Aides à la pince : des critères publiés, des ajustements demandés pour le fluvial par E2F
Le 23 décembre 2025, le gouvernement français a publié un appel à manifestation d’intérêt fixant les cinq critères d’accès aux aides à la pince, dispositif visant à soutenir l’exploitation de services réguliers de transport combiné entre 2025 et 2026 afin de favoriser le report modal vers des modes de transport massifiés comme le ferroviaire, le fluvial et le maritime à courte distance.
Ces cinq critères d’éligibilité définissent les conditions que doivent remplir les services pour bénéficier de ces aides : ils doivent être opérationnels en 2025 et 2026, relier deux terminaux multimodaux sur le territoire français ou depuis/vers un terminal étranger, constituer une alternative réelle à un parcours routier, être ouverts à tous sans discrimination et être réguliers, avec des jours et horaires connus à l’avance. Une condition de distance minimale de 80 km entre terminaux pour la partie massifiée du transport est également requise, sauf pour certaines activités spécifiques comme la distribution urbaine ou le transport de déchets.
Sur le plan financier, les aides sont calibrées à 23 € par manutention éligible pour les trafics réalisés en 2025 et à 22 € pour ceux de 2026, avec des plafonds liés au coût du transport : jusqu’à 30 % des coûts totaux hors pré et post- acheminements, et ne pas dépasser 88% des couts éligibles correspondant à la part des coûts externes que le transport fluvial permet d’éviter par rapport à la route.

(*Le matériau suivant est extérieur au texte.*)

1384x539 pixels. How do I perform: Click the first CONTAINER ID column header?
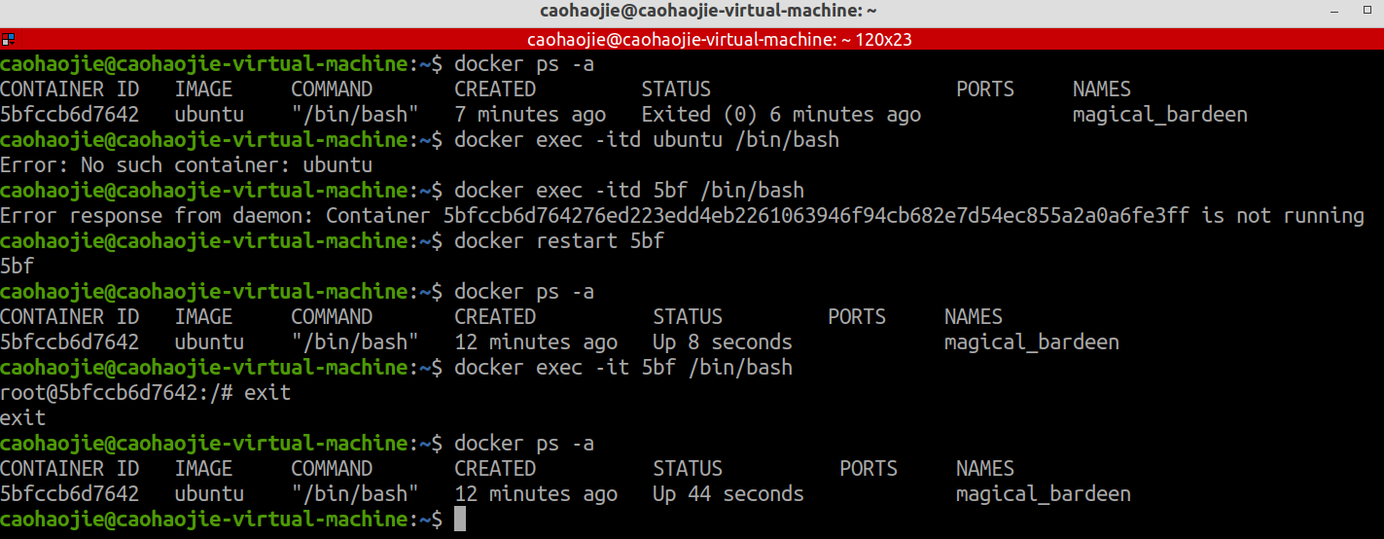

Dans ce contexte, E2F a alerté la DGITM par courrier le 9 décembre 2025 sur les valeurs de coûts externes retenues pour le transport fluvial dans le calcul du plafonnement des aides. Certaines hypothèses, notamment en matière de bruit, de congestion et de dommages à l’habitat, conduisent à un écrêtement très marqué des aides pour les flux fluviaux, en particulier pour la logistique urbaine et les trafics de courte distance.
E2F demande un réajustement des valeurs de référence utilisées, en s’appuyant sur des comparaisons européennes et sur des données plus représentatives des réalités du fluvial, afin de préserver l’efficacité du dispositif.